(Supplied records begins)

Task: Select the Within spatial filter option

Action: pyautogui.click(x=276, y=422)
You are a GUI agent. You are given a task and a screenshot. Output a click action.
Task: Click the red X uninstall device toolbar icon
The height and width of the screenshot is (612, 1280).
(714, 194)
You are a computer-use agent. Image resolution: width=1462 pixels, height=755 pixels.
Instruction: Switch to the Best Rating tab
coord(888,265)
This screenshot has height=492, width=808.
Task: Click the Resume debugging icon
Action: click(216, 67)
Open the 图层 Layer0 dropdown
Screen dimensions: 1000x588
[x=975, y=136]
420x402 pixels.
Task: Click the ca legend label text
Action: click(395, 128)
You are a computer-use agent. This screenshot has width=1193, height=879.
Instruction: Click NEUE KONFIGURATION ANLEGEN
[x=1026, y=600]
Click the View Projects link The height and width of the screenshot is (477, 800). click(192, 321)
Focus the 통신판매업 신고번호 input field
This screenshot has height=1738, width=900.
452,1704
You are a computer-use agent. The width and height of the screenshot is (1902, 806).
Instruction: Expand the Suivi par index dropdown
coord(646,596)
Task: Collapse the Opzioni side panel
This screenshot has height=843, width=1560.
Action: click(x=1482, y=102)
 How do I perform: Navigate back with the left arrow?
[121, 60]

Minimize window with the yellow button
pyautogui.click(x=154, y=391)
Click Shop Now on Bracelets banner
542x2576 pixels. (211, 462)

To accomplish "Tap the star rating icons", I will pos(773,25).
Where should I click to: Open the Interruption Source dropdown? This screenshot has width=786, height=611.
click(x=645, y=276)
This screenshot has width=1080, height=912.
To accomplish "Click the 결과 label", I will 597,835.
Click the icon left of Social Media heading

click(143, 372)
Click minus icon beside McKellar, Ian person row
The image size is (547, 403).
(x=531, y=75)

(Supplied records ends)

» Task details:
Where in the entries does the word "agent" occur? Copy out each line that has it.

» Output for this exercise:
You are a GUI agent. You are given a task and a screenshot. Output a click action.
You are a computer-use agent. Image resolution: width=1462 pixels, height=755 pixels.
You are a computer-use agent. This screenshot has width=1193, height=879.
You are a computer-use agent. The width and height of the screenshot is (1902, 806).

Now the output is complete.